Die Otto Group veröffentlicht Maßnahmenplan für mehr Nachhaltigkeit und fordert stärkeren Schulterschluss aller Bündnispartner

Nachhaltige Produktion und faire Arbeitsbedingungen: Das sind die Ziele des von der Bundesregierung initiierten Bündnisses für nachhaltige Textilien. Auch die Otto Group engagiert sich in diesem Bündnis und hat nun eine eigene Roadmap mit einer individuellen Zielsetzung für 2017 erstellt. Das internationale Handels- und Dienstleistungsunternehmen aus Hamburg hat diese Ziele nun freiwillig veröffentlicht und fordert alle Mitglieder auf, gemeinsam die Wirksamkeit und Zukunftsfähigkeit des Bündnisses sicherzustellen. „Das Bündnis hat eine Zukunft, wenn alle Mitglieder – und ich betone alle – ihre Kräfte mobilisieren und dort einsetzen, wo die Hebelwirkung am größten ist. Dazu gehört es auch, Kompromisse zu schließen“, erklärt Dr. Johannes Merck, Direktor Corporate Responsibility bei der Otto Group.

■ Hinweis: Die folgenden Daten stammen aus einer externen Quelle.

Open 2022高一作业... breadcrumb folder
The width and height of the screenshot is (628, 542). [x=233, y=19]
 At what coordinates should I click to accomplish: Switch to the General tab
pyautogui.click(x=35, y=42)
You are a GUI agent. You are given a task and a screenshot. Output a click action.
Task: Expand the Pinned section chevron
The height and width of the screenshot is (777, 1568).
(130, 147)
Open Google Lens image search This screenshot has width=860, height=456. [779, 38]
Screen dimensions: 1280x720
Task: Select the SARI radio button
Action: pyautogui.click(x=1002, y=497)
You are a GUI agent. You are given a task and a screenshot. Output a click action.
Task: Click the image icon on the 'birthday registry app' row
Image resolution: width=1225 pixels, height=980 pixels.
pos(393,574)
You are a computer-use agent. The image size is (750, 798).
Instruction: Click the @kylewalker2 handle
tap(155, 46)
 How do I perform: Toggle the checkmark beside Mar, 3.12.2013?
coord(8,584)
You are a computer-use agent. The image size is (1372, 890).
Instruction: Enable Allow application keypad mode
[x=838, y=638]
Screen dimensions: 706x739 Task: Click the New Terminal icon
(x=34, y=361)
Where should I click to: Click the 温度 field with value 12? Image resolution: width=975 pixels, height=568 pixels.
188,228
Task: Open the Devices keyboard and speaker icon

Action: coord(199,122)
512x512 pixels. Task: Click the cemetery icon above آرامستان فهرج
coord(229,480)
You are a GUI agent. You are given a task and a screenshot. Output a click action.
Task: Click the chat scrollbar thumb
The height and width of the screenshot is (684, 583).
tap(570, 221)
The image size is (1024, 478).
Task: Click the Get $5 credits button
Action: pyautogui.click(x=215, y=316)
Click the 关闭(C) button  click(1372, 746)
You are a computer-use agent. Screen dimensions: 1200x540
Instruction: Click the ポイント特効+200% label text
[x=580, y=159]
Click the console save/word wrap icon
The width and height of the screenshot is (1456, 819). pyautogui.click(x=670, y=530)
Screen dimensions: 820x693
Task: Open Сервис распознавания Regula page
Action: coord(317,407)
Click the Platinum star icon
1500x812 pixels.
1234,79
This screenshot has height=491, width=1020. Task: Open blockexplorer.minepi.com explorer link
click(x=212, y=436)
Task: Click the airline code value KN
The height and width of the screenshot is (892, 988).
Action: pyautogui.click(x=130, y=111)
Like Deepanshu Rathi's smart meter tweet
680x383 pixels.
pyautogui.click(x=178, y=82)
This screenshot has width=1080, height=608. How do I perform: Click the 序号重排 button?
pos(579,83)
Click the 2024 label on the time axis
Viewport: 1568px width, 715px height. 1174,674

Engagement für Umwelt und Soziales

Zu den Zielen der Otto Group zählt die Fortsetzung des jahrzehntelangen Engagements im Sozial- und Umweltbereich. Zudem nimmt sich Otto für die nächsten Jahre insbesondere die tiefere Lieferkette vor. So sollen zukünftig bestimmte Chemikalien in der Vorstufe angezeigt werden. Außerdem will das Unternehmen den Anteil an nachhaltiger Baumwolle aus dem Cotton made in Africa-Programm weiter ausbauen und durch weiterer Qualifizierungsmaßnahmen in den Betrieben die Arbeitsbedingungen weiter verbessern. „Neben den Nichtregierungsorganisationen ist insbesondere die Politik gefordert, die bei den Regierungen die Partnerländer darauf drängen muss, dass bestehendes Arbeitsrecht umgesetzt und gewerkschaftliche Strukturen gestärkt werden“, erklärt Dr. Johannes Merck weiter.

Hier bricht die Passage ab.